Qui nell'Ade, un uccellino mi svela in preparazione una grande mostra monografica su Emilio Vedova, per i prossimi cent'anni
dalla nascita, curata da Baselitz, Celant e Gazzarri, tra Venezia, Milano e Parigi. Il venerato pittore veneziano tra l'altro
firmó costumi, scenografie e luci per il Prometeo di Luigi Nono: evento indimenticabile, alla Biennale di Venezia 1984, su
cui un mio collega deve davvero averci messo la coda, dal momento che non esiste più alcuna testimonianza video o audio del
famoso spettacolo. Cui toccò la stessa sorte di tutte le produzioni musicali, dalle origini all'800. Pensate cosa sarebbe
oggi poter sentire e vedere Bach all'organo, Chopin al pianoforte o Beethoven dirigere, al disastro che fu la generale del
Fidelio.
Il Prometeo, spettacolo innovativo, non opera lirica ma frammentazione musicale, “Tragedia dell'ascolto”, fu portato al successo
dalla presenza di un pugno di artisti, sotto l'ala protettrice di Carlo Fontana: la direzione di Claudio Abbado, i testi in
italiano, tedesco, greco antico di Massimo Cacciari, stavano tutti assieme a Vedova e Nono nella pancia della balena, come
novelli Giona.

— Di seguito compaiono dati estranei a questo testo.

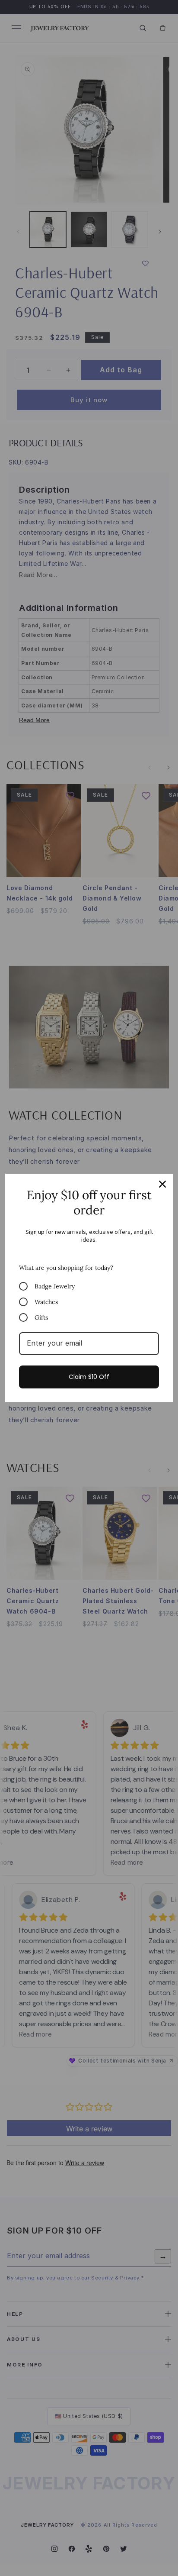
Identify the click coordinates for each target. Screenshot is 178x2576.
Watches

Renzo Piano aveva disegnato la grande arca lignea, che a diversi livelli interni posizionava gli esecutori.
Tra questi, alle percussioni a vetri, spuntava un giovane Carlo Boccadoro, odierno direttore di Sentieri Selvaggi, alcova
della contemporanea a Milano, in gara col Divertimento Ensemble di Sandro Gorli.
È opera dello stesso diavoletto se dell'arca oggi resta solo una parte semidistrutta?
Intanto, incredibile auditu, dagli anni Ottanta ad oggi le quotazioni delle opere di Vedova, pur con prezzi da 100 a 700mila
euro, sono rimaste al palo rispetto a coetanei americani di pari valore artistico, battute alle aste a prezzi decine di volte
superiori.
In compenso, una bella de consolatione per il nostro: una mostra con opere di Vedova inaugurerà nel 2020 la nuova ala del
Puškin di Mosca. Gaudeamus igitur, gaudeamus fratres.